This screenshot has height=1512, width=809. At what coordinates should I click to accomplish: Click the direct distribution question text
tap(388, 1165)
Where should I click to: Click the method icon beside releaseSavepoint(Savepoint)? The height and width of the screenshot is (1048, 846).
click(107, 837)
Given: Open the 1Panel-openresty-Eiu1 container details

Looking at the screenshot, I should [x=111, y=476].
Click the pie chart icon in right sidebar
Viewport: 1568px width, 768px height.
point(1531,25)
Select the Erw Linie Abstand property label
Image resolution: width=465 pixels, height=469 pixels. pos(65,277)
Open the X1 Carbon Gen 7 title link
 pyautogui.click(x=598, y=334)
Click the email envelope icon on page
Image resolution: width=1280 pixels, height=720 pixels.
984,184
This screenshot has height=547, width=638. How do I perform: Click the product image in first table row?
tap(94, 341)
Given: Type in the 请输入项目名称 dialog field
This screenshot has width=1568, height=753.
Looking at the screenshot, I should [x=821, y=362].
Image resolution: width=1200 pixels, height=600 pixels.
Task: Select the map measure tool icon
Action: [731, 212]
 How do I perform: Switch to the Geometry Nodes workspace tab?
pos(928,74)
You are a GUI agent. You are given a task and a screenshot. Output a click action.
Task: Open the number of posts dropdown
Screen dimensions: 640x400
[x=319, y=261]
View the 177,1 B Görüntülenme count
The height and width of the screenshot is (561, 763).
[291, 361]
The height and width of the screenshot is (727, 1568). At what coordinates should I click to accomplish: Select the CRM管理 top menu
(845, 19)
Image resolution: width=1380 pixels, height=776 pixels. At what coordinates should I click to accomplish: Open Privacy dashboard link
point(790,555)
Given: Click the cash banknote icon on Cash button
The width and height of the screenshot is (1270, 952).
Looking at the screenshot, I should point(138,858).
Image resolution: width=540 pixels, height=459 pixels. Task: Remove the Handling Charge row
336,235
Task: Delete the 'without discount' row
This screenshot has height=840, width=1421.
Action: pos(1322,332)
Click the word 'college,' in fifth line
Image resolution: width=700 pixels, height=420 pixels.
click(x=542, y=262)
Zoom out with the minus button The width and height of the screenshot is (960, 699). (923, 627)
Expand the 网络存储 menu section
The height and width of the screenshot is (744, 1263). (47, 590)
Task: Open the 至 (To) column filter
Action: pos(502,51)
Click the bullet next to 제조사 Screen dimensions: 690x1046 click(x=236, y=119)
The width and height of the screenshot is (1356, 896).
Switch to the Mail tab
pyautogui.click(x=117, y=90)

§

Print the stretch of the listing above from the line containing "Expand the 网络存储 menu section" through the end of the listing, copying each line unchanged.

Expand the 网络存储 menu section
The height and width of the screenshot is (744, 1263). (47, 590)
Task: Open the 至 (To) column filter
Action: pos(502,51)
Click the bullet next to 제조사 Screen dimensions: 690x1046 click(x=236, y=119)
The width and height of the screenshot is (1356, 896).
Switch to the Mail tab
pyautogui.click(x=117, y=90)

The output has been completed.